▶ Task item:
Could you print the lines below exactly, from the one holding "Task: Open Day" through the last line, with no other output?

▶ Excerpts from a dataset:
━━━━━━

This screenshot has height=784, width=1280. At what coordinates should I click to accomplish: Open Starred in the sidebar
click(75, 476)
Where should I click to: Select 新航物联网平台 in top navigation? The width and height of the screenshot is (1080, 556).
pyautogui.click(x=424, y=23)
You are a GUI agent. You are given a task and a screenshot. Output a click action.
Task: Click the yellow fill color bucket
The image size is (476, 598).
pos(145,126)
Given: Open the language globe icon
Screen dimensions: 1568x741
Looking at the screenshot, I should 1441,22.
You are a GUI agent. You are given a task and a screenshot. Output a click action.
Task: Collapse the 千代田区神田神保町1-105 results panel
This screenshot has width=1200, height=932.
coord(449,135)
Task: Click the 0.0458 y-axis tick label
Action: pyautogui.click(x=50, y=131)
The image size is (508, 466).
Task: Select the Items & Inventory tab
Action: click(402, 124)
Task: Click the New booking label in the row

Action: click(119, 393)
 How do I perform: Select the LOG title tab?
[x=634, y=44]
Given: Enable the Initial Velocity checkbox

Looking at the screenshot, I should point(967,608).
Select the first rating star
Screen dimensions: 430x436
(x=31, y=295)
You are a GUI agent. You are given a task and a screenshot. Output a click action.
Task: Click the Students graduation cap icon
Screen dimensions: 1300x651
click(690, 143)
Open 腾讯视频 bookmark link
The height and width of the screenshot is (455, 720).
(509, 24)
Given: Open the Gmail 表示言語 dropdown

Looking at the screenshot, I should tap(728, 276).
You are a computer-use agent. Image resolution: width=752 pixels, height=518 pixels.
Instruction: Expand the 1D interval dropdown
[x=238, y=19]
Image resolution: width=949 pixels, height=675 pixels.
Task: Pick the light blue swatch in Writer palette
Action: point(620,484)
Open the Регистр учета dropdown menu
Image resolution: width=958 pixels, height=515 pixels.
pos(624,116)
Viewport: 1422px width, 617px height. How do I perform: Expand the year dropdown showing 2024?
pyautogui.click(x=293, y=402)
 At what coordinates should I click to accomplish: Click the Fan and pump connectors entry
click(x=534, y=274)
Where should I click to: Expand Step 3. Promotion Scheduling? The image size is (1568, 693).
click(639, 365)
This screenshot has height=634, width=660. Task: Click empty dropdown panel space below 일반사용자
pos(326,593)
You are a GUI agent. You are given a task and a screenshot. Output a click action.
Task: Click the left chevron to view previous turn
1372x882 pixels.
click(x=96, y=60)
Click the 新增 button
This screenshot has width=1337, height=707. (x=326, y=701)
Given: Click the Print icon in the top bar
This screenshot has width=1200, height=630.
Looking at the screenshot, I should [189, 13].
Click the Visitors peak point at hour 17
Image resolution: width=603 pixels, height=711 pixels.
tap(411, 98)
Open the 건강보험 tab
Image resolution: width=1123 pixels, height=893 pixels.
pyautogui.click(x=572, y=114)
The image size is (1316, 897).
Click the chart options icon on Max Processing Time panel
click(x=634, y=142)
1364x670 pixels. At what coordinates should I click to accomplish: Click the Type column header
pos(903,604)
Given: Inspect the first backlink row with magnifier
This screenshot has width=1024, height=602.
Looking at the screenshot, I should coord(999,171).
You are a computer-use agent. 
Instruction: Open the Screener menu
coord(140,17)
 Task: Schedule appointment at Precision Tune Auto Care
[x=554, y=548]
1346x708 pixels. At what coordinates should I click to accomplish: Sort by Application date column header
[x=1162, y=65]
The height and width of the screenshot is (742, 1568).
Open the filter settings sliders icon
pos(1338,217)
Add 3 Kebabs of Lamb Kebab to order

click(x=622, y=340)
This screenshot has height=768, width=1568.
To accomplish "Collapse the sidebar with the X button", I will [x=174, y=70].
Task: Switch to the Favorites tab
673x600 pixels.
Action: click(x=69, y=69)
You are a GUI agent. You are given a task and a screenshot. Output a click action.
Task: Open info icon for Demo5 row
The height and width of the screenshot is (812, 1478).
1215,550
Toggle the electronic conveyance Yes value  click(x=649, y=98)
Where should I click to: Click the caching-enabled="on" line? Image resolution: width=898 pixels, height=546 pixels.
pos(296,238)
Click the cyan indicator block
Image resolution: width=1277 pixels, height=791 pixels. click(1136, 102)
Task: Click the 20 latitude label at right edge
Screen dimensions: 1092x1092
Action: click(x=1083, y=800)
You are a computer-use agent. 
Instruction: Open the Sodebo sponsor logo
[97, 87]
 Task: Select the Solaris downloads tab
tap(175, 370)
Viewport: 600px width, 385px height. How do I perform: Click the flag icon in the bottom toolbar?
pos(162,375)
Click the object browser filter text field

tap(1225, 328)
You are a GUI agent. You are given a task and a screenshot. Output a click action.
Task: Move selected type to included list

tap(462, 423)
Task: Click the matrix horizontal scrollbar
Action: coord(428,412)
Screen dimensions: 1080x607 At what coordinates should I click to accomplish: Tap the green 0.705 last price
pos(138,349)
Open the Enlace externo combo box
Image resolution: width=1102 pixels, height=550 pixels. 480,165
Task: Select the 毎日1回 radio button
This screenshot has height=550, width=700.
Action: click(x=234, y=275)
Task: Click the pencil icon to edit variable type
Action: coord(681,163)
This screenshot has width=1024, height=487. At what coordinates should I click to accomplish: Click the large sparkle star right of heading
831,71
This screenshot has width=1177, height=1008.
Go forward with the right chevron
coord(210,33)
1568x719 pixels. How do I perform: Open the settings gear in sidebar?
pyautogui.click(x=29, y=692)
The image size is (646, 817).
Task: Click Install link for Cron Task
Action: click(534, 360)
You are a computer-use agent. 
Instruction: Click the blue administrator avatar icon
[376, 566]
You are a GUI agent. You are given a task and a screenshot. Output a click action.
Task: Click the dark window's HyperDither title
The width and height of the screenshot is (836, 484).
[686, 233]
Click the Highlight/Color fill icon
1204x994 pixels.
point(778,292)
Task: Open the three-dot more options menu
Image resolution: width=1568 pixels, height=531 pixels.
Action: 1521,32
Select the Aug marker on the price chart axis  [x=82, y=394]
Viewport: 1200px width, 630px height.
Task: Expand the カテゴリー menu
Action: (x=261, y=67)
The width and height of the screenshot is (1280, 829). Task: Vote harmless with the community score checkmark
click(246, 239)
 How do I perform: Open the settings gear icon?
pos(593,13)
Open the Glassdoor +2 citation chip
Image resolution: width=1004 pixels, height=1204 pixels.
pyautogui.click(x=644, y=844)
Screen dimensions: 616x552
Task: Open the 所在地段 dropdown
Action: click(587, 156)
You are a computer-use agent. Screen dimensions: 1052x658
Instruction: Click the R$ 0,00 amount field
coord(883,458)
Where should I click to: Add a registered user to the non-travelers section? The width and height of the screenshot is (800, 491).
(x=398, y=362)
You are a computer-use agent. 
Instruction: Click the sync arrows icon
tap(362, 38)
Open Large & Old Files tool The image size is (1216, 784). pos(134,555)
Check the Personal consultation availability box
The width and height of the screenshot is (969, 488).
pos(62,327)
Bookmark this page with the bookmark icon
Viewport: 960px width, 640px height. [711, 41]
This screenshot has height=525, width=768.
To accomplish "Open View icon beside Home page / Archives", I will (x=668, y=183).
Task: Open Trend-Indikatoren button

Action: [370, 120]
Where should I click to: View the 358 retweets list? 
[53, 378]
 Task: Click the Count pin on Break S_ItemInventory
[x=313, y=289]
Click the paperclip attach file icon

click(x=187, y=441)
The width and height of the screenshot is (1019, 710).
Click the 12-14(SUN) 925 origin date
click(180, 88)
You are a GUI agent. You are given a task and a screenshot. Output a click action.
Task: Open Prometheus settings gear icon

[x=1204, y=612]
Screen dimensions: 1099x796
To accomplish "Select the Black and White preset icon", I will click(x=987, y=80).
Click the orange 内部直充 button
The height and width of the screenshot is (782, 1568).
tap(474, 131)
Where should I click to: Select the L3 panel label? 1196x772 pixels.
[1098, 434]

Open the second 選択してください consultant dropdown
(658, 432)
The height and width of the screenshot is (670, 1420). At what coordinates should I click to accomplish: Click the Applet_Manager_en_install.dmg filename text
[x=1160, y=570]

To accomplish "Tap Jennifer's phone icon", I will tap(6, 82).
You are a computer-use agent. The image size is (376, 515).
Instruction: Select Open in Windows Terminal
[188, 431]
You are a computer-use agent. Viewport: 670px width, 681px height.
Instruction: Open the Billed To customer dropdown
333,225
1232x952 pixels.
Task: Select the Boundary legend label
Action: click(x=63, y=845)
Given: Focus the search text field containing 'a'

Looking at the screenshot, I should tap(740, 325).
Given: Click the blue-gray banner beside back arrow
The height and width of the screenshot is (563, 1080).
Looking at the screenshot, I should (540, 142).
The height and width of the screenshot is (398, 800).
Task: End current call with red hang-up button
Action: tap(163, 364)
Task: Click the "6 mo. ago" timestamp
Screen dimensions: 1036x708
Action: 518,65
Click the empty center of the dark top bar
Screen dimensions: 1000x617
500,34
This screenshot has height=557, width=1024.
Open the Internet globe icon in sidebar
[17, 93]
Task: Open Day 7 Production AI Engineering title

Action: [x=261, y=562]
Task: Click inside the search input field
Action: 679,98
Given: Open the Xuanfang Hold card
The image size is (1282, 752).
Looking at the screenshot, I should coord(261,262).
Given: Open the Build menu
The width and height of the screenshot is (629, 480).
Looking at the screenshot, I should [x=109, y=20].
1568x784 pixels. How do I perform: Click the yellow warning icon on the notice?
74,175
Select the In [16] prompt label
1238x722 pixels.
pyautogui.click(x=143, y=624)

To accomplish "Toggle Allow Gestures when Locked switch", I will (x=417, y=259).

━━━━━━

▶ Reply to the exercise:
Task: Open Day 7 Production AI Engineering title

Action: [x=261, y=562]
Task: Click inside the search input field
Action: 679,98
Given: Open the Xuanfang Hold card
The image size is (1282, 752).
Looking at the screenshot, I should coord(261,262).
Given: Open the Build menu
The width and height of the screenshot is (629, 480).
Looking at the screenshot, I should [x=109, y=20].
1568x784 pixels. How do I perform: Click the yellow warning icon on the notice?
74,175
Select the In [16] prompt label
1238x722 pixels.
pyautogui.click(x=143, y=624)

To accomplish "Toggle Allow Gestures when Locked switch", I will (x=417, y=259).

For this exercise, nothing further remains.